The board was faced with finding $2.8 million to cover employee health insurance costs for the plan year that ended Sept. 30.
That bill is due Dec. 1, and division Chief Financial Officer LaShahn Gaines recommended that the board use $1.5 million in carryover funds from last school year to cover part of the debt.
The bulk of those funds—$1.2 million—had been budgeted for instruction.
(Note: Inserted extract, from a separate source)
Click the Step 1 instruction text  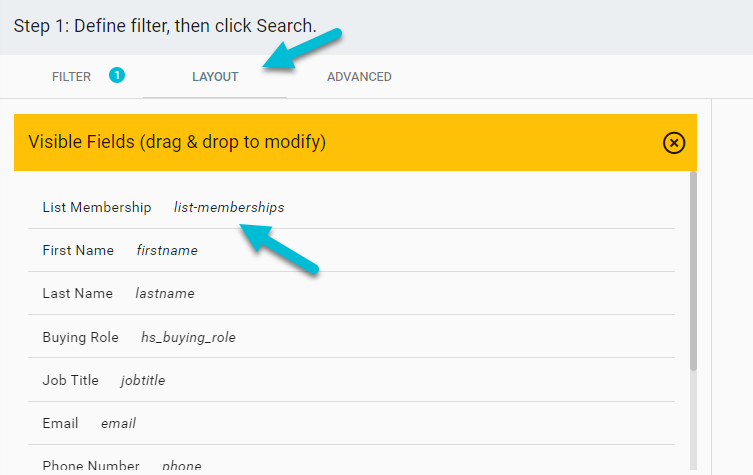(x=165, y=25)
The remainder had been designated almost equally for technology and transportation, according to figures released during a board work session on Monday.
Board member Amanda Blalock asked Gaines during the meeting whether the division made a mistake in switching to self-funded insurance, which the county government also uses.
The division’s insurance claims for the plan year that ran from Oct. 1, 2011, through Sept. 30 exceeded health premiums collected, Gaines said.
Covered employees and their families made claims totaling more than $30 million, whereas the division collected $27.3 million from premiums.
The number of claims over $50,000 jumped 68 percent over the past two years—from 38 claims in the 2010–11 plan year to 64 for the year just ended.
The division just completed its second year of operation under self-funding.
Gaines told Blalock that Spotsylvania was one of the last large school divisions in Virginia to switch to a self-funded insurance plan, and that it is considered a “best practice.”
She noted that the Stafford, Prince William, Loudoun and Hanover county school districts also are self-funded.
She expected self-funding to prove a wise financial move over the long run, and emphasized the importance of building a reserve fund to cover future problems.
Board member Jim Meyer echoed those points and said the shortfall is especially painful for the division now because it switched to self-funding without a reserve fund in place.
But he said the decision was prompted by more than anticipated savings.
“We want to be in the driver’s seat as far as types of plans” offered to employees, he said.
The board approved Gaines’ recommendation to use carryover money for part of the claims. The remainder will come from funds meant to cover claims that have been incurred but not yet reported.
She expected that fund to quickly be restored through collection of premiums.
The division raised health insurance premiums by 17.3 percent for the 2012–13 plan year with the recent spike in claims in mind.